[SOURCE RECORDS]

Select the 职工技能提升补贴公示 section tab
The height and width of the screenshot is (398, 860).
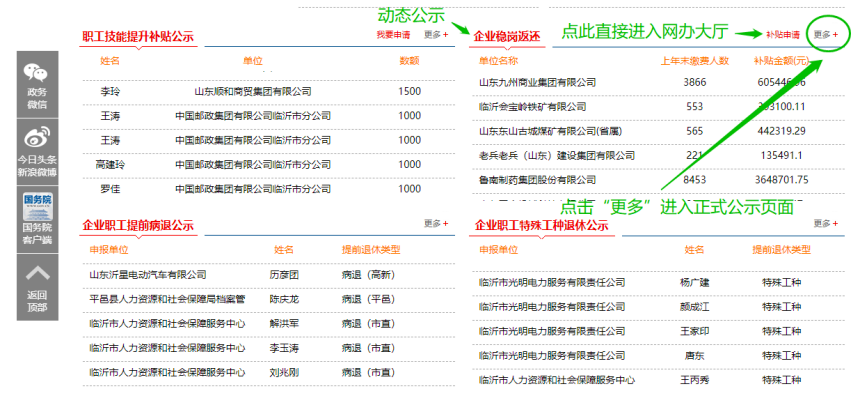138,37
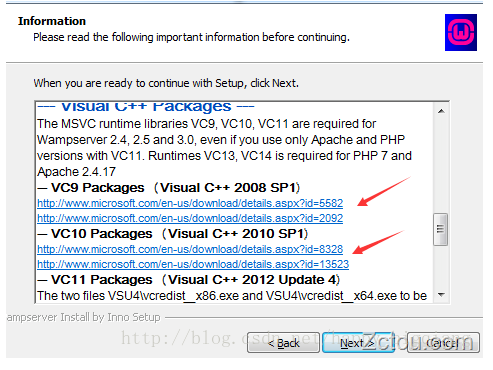Click the red arrow beside id=8328 link
The image size is (493, 370).
(x=379, y=242)
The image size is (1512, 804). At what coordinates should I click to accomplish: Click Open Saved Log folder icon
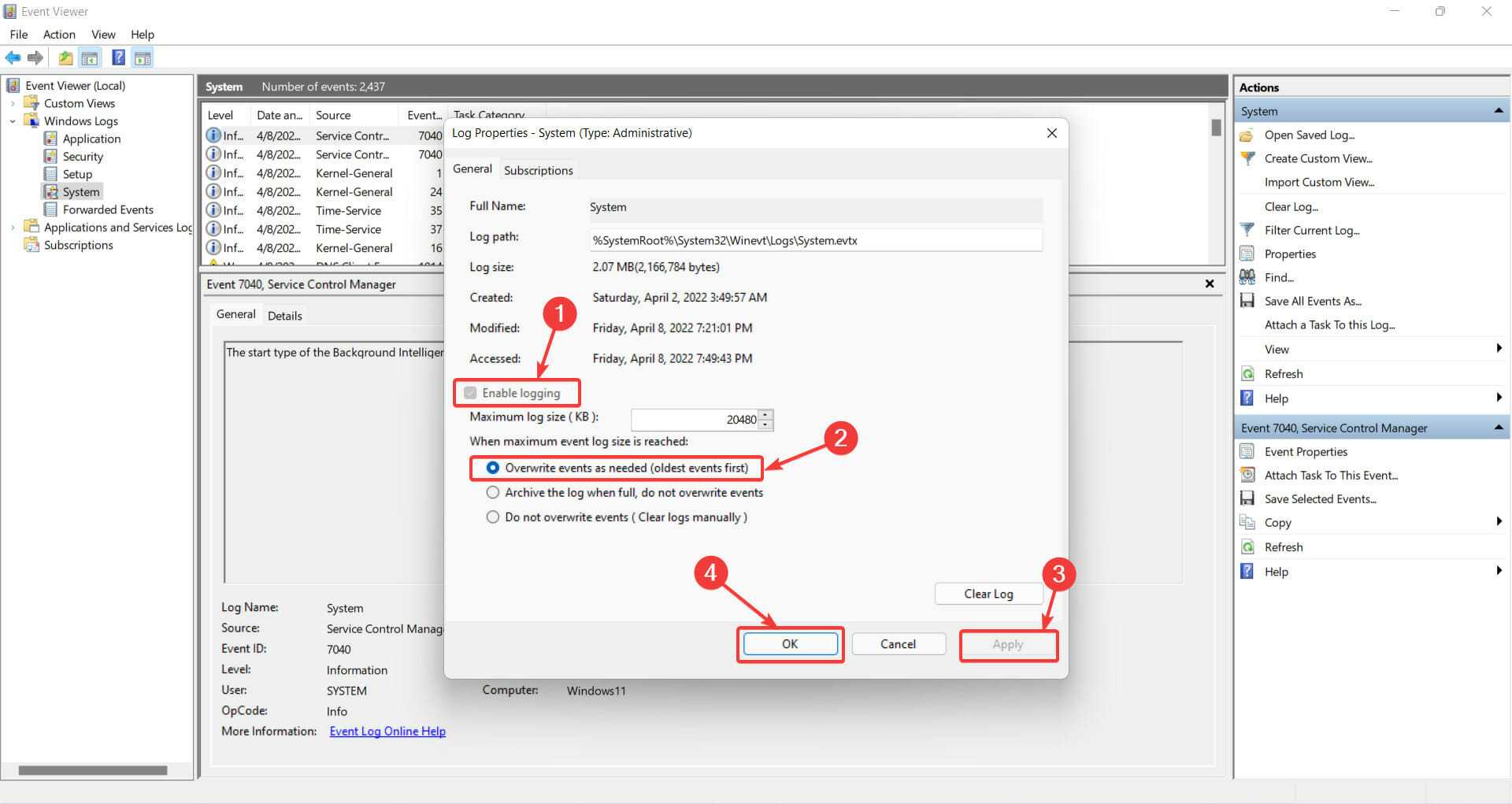coord(1247,135)
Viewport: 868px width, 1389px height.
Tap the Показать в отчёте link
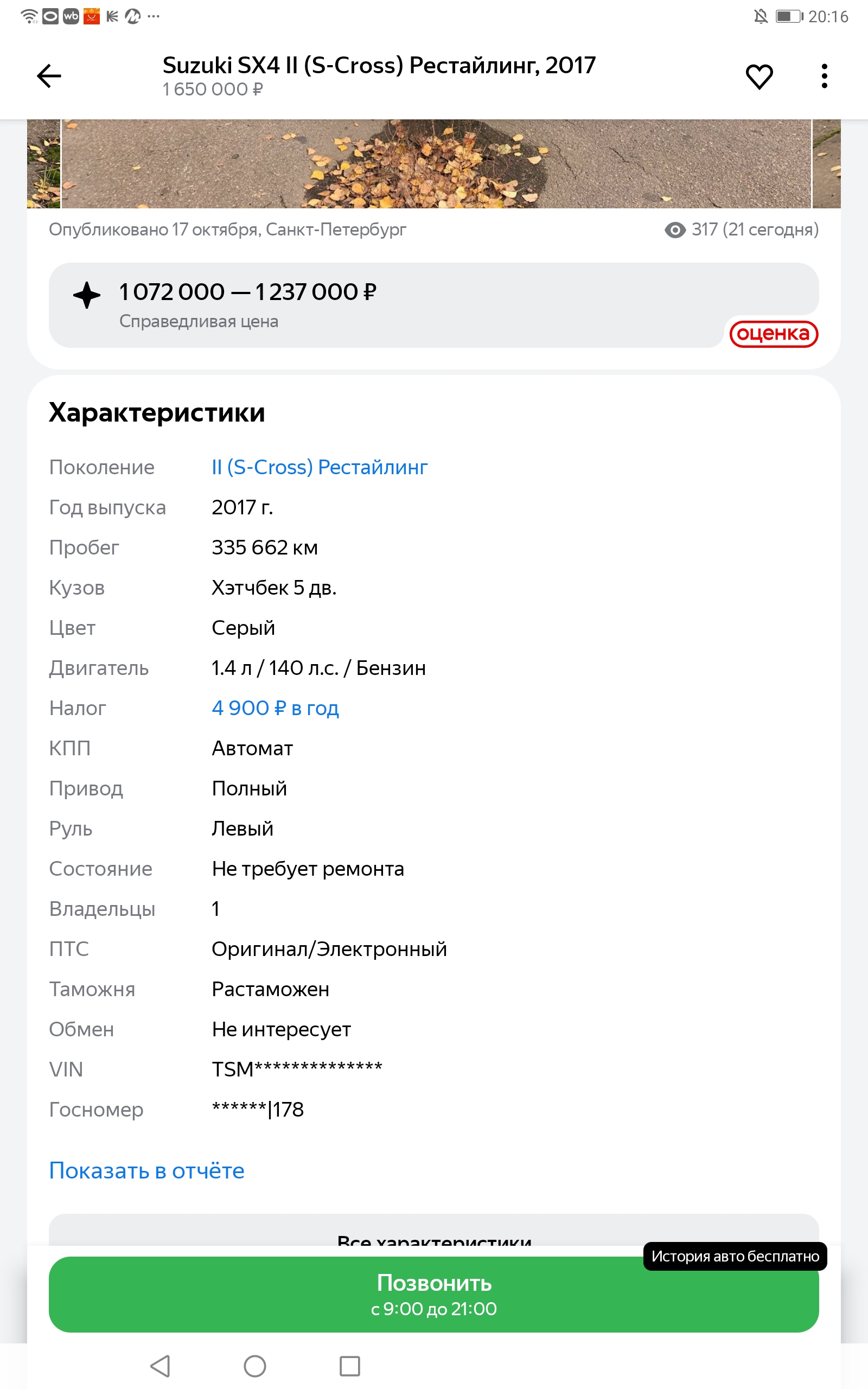[147, 1171]
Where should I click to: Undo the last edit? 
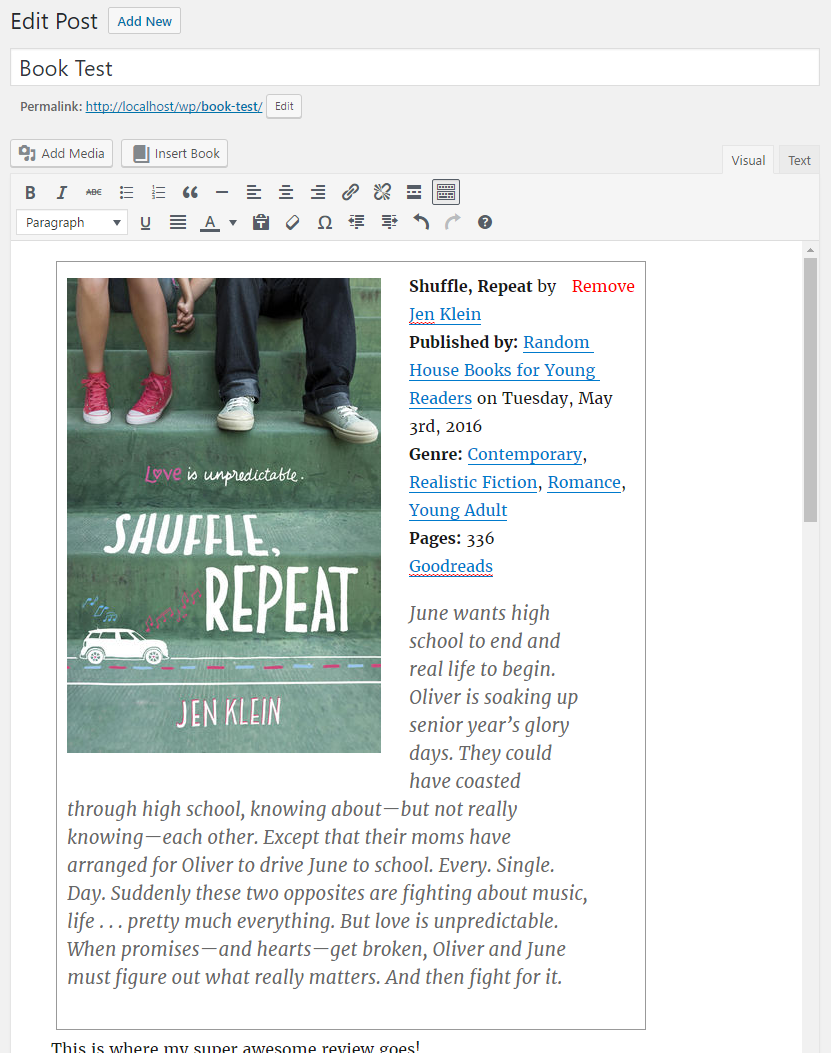[x=421, y=222]
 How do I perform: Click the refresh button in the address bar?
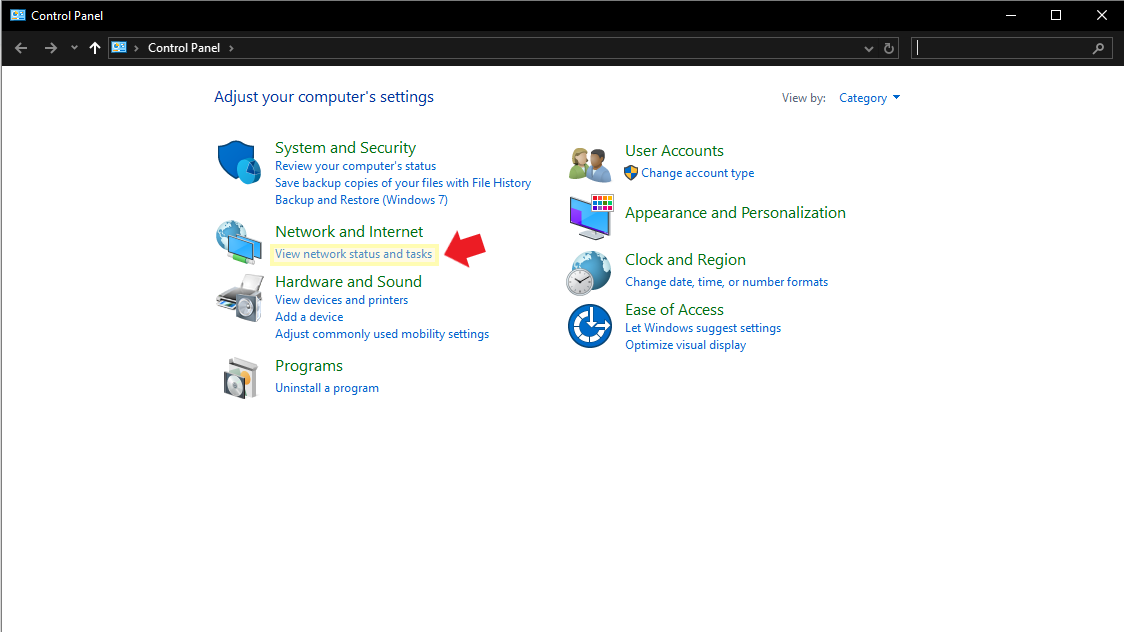pos(889,47)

[/SOURCE RECORDS]

Nothing but the lines from the line containing "Viewport: 868px width, 1389px height." through the end of the data, both ends included, is to be reproduced, exactly as written and without the pictures.

Viewport: 868px width, 1389px height.
Tap the Показать в отчёте link
[147, 1171]
Where should I click to: Undo the last edit? 
[x=421, y=222]
 How do I perform: Click the refresh button in the address bar?
pos(889,47)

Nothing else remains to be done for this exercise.